Monday, 21 August 2017

Lenin the Dictator: An Intimate Portrait by Victor Sebestyen (2017)

Years of communism came about because of a wig. That's the conclusion that Victor Sebestyen comes to about Lenin. The Finnish wig-maker, who inadvertently provided Lenin with his disguise, has a lot to answer for. Not that Lenin was happy with the rug, according to Sebestyen. He complained about its quality. But it was good enough to get him past Provisional Government forces at the border and go on to become the first leader in the Soviet Union. Apparently it was really touch-and-go about whether he might seize power. It was the wig what won it.

Wigless and humourless: Lenin about to be unleashed
Lenin's temper tantrum over the wig is all part of a larger temper tantrum that Sebestyen reckons Lenin had all his life. He doesn't seem to have even taken a step back after the November 1917 revolution and celebrated his victory. 

He was just always in a massive strop, apparently. And nasty - he was on the way to being a massive killer in the same way Stalin was, but died early. And a coward - as his comrades ran to a fight, he chickened out, claiming that leadership needed to be protected. All of this is according to Sebestyen. It's difficult disagree.  

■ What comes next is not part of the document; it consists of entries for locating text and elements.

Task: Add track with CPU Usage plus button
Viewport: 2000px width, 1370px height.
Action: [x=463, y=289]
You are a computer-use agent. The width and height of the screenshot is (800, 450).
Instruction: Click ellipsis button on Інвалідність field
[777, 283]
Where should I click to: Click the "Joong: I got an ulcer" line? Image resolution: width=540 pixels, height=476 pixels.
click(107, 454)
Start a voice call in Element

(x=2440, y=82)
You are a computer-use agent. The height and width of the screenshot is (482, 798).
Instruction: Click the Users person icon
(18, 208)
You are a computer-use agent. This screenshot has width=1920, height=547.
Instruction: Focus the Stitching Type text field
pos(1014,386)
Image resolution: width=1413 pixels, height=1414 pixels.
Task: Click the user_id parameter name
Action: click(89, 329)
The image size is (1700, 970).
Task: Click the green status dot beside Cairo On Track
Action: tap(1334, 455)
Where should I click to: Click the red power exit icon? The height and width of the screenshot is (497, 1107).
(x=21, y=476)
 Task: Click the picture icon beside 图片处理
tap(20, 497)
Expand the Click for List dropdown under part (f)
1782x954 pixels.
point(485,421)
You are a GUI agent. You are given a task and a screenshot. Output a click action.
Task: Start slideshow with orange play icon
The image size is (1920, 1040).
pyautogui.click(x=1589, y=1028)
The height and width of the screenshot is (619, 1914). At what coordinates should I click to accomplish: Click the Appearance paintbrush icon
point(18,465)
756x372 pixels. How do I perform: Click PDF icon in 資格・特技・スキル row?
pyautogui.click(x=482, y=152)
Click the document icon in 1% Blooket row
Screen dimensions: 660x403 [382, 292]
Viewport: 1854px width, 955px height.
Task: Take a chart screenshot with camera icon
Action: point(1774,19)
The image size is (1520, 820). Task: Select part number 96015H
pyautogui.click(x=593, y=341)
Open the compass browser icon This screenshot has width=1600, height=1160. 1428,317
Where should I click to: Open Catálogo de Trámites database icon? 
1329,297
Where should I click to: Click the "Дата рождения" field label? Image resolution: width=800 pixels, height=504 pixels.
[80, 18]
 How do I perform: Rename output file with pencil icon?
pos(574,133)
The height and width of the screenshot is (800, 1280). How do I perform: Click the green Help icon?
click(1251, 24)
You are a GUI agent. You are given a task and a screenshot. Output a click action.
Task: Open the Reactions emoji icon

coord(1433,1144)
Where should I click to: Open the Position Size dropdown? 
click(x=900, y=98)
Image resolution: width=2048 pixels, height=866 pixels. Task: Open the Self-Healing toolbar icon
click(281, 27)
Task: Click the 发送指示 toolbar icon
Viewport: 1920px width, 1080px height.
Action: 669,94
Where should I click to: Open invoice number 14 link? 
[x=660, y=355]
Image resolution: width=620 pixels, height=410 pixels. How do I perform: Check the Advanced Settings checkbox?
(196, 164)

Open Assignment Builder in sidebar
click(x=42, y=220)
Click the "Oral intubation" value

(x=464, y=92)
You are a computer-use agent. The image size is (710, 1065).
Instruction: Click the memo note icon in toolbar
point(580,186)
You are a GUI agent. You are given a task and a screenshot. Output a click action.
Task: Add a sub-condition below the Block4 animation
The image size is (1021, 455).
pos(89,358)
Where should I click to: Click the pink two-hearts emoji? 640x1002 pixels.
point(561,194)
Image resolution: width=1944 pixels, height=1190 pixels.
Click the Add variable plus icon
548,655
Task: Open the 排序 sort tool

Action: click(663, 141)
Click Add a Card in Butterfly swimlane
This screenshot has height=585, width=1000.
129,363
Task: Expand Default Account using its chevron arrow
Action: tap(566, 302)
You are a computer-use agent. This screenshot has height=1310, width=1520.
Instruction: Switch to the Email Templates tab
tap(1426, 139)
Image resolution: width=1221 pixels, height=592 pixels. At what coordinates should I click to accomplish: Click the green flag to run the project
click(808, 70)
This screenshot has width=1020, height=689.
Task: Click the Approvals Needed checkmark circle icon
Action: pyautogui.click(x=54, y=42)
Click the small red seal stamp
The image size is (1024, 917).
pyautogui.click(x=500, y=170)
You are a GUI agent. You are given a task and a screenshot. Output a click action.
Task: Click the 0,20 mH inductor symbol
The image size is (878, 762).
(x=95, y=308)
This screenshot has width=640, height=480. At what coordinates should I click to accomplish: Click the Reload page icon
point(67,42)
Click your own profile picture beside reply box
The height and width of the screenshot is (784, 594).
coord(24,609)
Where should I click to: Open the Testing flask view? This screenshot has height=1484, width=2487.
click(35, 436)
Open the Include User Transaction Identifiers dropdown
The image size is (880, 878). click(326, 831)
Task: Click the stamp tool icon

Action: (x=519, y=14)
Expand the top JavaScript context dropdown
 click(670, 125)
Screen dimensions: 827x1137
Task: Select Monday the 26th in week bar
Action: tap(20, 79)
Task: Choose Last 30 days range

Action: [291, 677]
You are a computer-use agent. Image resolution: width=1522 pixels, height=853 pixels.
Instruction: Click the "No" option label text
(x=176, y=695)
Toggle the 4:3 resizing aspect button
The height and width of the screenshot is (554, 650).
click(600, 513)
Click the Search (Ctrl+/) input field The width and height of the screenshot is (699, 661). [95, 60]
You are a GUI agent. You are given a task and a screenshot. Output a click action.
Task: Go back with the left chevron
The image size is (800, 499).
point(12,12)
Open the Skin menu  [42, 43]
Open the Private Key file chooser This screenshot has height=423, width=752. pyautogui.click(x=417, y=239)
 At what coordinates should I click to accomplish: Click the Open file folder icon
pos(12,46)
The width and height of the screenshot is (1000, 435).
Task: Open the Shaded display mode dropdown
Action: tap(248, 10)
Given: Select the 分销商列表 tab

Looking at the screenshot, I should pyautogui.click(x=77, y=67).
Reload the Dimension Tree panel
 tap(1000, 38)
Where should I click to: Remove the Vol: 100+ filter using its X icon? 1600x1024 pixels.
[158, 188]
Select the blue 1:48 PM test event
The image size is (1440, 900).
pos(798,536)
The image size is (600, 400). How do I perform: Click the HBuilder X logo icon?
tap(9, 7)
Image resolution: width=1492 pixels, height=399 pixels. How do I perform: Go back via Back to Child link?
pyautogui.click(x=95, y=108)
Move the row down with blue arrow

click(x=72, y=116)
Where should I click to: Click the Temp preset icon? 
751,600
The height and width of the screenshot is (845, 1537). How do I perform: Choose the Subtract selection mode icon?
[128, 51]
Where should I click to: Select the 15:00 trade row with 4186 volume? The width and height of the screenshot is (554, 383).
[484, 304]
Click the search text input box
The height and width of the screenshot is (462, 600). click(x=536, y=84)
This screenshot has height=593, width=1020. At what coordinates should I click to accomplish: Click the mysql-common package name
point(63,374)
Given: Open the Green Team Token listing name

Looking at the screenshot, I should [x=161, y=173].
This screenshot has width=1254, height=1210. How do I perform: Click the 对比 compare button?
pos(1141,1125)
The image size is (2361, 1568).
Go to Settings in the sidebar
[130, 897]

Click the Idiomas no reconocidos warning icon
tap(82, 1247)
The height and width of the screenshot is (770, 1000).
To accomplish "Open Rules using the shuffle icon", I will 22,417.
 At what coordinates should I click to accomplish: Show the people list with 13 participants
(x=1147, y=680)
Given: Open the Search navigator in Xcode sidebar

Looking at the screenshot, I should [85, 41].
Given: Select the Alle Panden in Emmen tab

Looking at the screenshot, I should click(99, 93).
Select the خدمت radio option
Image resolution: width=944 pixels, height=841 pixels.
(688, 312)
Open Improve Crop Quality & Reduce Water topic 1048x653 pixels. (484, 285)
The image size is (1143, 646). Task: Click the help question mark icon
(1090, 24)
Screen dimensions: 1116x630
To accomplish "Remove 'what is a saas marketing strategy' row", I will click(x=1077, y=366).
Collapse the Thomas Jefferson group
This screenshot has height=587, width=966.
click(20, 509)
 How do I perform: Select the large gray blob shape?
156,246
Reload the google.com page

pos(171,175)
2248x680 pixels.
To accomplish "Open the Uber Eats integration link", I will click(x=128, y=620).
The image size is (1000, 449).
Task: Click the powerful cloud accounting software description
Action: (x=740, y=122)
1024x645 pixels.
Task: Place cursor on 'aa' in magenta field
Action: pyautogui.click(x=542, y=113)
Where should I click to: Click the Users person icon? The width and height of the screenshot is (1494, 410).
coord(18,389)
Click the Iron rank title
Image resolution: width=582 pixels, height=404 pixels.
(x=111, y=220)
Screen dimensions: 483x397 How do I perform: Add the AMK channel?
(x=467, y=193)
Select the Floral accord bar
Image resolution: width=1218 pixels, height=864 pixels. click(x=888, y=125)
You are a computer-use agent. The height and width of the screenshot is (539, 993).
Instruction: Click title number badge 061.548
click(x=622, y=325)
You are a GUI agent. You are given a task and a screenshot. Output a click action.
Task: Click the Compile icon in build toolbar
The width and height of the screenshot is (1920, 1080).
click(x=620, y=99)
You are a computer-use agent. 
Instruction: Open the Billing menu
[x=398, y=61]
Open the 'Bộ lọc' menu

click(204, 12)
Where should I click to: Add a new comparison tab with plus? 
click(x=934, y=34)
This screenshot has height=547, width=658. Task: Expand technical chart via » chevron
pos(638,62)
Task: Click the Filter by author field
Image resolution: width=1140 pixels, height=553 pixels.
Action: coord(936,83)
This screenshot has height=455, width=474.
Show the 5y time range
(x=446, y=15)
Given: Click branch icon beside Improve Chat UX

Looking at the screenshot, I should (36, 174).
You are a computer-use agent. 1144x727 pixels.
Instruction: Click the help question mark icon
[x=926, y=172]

Whether you agree with the humbling of Lenin's legacy or not, the constant digs got on my nerves. I like to read between the lines to make up my mind about a tyrant. Simon Sebag Montefiore is really good at this sort of thing in Stalin: The Court of the Red Tsar.

But overall, it's a fascinating look at a rather peculiar person who, against all the odds, set up the massive empire;  and which only fell apart 70 years later. If Lenin hadn't been wearing that wig, it might have all been very different.